Home >

Scripture >

scripture >


The Dance Of Siva

"The Lord of Tillai's Court a mystic dance performs: what's that, my dear?"

      - Tiruvacagam, XII, 14.

A great master-of-dancing (Nataraja) is Siva! The cosmos is His theatre, there are many different steps in His repertory, He Himself is actor and audience –

    When the Actor beateth the drum,
    Everybody cometh to see the show;
    When the Actor collecteth the stage properties
    He abideth alone in His happiness.

How many various dances of Siva are known to His worshippers I cannot say. No doubt the root idea behind all of these dances is more or less one and the same, the manifestation of primal rhythmic energy: Siva is the Eros Protogonos of Lucian, when he wrote:

It would seem that dancing came into being at the beginning of all things, and was brought to light together with Eros, that ancient one, for we see this primeval dancing clearly set forth in the choral dance of the constellations, and in the planets and fixed stars, their interweaving and interchange and orderly harmony.

I do not mean to say that the most profound interpretation of Siva's dance was present in the minds of those who first danced in frantic, and perhaps intoxicated energy, in honor of the pre Aryan hill-god, afterwards merged in Siva. A great motif is religion or art, any great symbol, becomes all things to all men; age after age it yields to men such treasure as they find in their own hearts. Whatever the origins of Siva's dance, it became in time the noblest image of activity of God which any art or religion can boast of. Of the various dances of Siva I shall only speak of three, one of them alone forming the main subject of interpretation. One is an evening dance in the Himalayas, with a divine chorus, described as follows in the Siva Pradosha Stotra –

"Placing the Mother of the Three Worlds upon a golden throne, studded with precious gems, Sulapani dances on the heights of Kailas, and all the gods gather round Him."

"Sarasvati plays on the vina, Indra on the flute, Brahma holds the time-marking cymbals, Lakshmi begins a song, Vishnu plays on a drum, and all the gods stand round about."

"Gandarvas, Yakshas, Patagas, Uragas, Siddhas, Sadhyas, Vidhyadharas, Amaras, Apsaras and all the beings dwelling in the three worlds assemble there to witness the celestial dance and hear the music of the divine choir at the hour of twilight."

This evening dance is also referred to in the invocation preceding the Katha Sarit Sagara.

In the pictures of this dance, Siva is two-handed, and the cooperation of the gods is clearly indicated in their position of chorus. There is no prostrate Asura trampled under Siva's feet. So far as I know, no special interpretations of this dance occur in Saiva literature.

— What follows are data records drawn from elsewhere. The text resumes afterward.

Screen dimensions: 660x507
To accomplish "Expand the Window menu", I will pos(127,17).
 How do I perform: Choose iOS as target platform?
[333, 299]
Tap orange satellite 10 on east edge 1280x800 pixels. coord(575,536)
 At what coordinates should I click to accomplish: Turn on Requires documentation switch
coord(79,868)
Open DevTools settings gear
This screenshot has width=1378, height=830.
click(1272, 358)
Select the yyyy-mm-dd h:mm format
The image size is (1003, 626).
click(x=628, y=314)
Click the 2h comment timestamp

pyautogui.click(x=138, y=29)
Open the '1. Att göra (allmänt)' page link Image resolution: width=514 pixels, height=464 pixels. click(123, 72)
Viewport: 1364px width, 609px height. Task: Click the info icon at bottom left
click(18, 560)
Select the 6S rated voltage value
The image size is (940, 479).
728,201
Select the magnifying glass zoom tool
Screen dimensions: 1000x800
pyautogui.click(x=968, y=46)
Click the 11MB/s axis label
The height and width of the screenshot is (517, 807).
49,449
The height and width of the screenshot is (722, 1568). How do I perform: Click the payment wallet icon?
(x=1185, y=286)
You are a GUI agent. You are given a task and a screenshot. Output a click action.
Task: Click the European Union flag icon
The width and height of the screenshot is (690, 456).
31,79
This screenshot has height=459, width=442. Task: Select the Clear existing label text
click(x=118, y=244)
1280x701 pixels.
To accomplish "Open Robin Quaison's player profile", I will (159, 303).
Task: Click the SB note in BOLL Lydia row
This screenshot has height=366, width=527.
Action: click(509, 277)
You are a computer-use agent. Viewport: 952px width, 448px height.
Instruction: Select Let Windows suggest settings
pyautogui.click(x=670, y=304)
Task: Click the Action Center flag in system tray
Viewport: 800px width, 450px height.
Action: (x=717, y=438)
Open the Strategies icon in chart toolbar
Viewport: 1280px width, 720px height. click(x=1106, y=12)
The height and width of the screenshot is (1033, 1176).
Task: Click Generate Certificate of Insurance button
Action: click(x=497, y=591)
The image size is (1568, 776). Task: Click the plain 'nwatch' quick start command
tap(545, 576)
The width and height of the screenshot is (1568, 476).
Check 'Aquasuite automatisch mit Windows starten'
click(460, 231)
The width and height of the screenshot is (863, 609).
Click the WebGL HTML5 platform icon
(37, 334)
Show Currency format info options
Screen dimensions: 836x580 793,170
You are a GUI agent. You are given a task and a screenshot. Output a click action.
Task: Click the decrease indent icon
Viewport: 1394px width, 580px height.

The second well-known dance of Siva is called the Tandava, and belongs to His tamasic aspect of Bhairava or Vira-bhadra. It is performed in cemeteries and burning grounds, where Siva, usually in ten armed form, dances wildly with Devi, accompanied by troops of capering imps. Representations of this dance are common amongst ancient sculptures, as at Ellora, Elephanta, and also at Bhuvanesvara. This tandava dance is in origin that of a pre-aryan divinity, half-god, half-demon, who holds his midnight revels in the burning ground. In later times, this dance in the cremation ground, sometimes of Siva, sometimes of Devi, is interpreted in Saiva and Sakti literature in a most touching and profound sense.

Thirdly, we have the Nadanta dance of Nataraja before the assembly (sabha) in the golden hall of Chitambaram or Tillai, the center of the Universe, first revealed to gods and rishis after the submission of the latter in the forest of Paragam, as related in the Koyil Puranam. The legend, which has after all, no very direct connection with the meaning of the dance, may be summarized as follows:

In the forest of Taragam dwelt multitudes of heretical rishis, following of the Mimamsa. Thither proceeded Siva to confute them, accompanied by Vishnu disguised as a beautiful woman, and Ati-Seshan. The rishis were at first led to violent dispute amongst themselves, but their anger was soon directed against Siva, and they endeavored to destroy Him by means of incantations. A fierce tiger was created in sacrificial fires, and rushed upon Him; but smiling gently, He seized it and, with the nail of His little finger stripped off its skin, and wrapped it about Himself like a silken cloth.* [* A similar story is elsewhere related about an elephant; and these account for the elephant or tiger skin, which Siva wears.] Undiscouraged by failure, the sages renewed their offerings, and produced a monstrous serpent, which, however, Siva seized and wreathed about His neck like a garland. Then He began to dance; but there rushed upon Him a last monster in the shape of a malignant dwarf, Muyalaka. Upon him the God pressed the tip of His foot, and broke the creature's back, so that it writhed upon the ground; and so, His last toe prostrate, Siva resumed the dance, witnessed by gods and rishis.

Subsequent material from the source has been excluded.